*Data records*
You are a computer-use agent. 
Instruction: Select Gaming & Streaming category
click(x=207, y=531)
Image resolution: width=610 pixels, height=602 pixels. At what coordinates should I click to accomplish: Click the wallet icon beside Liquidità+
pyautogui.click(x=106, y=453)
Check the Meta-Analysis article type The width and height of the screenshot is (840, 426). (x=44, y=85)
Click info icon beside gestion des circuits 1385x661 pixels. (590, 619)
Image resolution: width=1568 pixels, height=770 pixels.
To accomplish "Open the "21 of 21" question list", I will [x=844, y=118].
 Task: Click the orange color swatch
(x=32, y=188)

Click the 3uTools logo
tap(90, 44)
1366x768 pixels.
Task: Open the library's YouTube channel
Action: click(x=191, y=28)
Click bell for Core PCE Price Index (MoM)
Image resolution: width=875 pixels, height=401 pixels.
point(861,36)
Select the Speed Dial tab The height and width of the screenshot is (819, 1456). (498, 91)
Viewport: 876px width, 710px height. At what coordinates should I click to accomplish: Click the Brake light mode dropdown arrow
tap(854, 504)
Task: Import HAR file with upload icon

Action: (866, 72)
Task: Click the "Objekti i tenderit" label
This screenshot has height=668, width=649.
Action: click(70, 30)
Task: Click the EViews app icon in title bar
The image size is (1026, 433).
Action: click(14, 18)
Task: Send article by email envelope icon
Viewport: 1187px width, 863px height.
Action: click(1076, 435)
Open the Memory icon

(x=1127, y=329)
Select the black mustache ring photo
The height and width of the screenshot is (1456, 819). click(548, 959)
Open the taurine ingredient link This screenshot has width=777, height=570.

*The task*
Your task is to reproduce all the data exactly as shown.

*Task solution*
You are a computer-use agent. 
Instruction: Select Gaming & Streaming category
click(x=207, y=531)
Image resolution: width=610 pixels, height=602 pixels. At what coordinates should I click to accomplish: Click the wallet icon beside Liquidità+
pyautogui.click(x=106, y=453)
Check the Meta-Analysis article type The width and height of the screenshot is (840, 426). (x=44, y=85)
Click info icon beside gestion des circuits 1385x661 pixels. (590, 619)
Image resolution: width=1568 pixels, height=770 pixels.
To accomplish "Open the "21 of 21" question list", I will [x=844, y=118].
 Task: Click the orange color swatch
(x=32, y=188)

Click the 3uTools logo
tap(90, 44)
1366x768 pixels.
Task: Open the library's YouTube channel
Action: click(x=191, y=28)
Click bell for Core PCE Price Index (MoM)
Image resolution: width=875 pixels, height=401 pixels.
point(861,36)
Select the Speed Dial tab The height and width of the screenshot is (819, 1456). (498, 91)
Viewport: 876px width, 710px height. At what coordinates should I click to accomplish: Click the Brake light mode dropdown arrow
tap(854, 504)
Task: Import HAR file with upload icon

Action: (866, 72)
Task: Click the "Objekti i tenderit" label
This screenshot has height=668, width=649.
Action: click(70, 30)
Task: Click the EViews app icon in title bar
The image size is (1026, 433).
Action: click(14, 18)
Task: Send article by email envelope icon
Viewport: 1187px width, 863px height.
Action: click(1076, 435)
Open the Memory icon

(x=1127, y=329)
Select the black mustache ring photo
The height and width of the screenshot is (1456, 819). click(548, 959)
Open the taurine ingredient link This screenshot has width=777, height=570.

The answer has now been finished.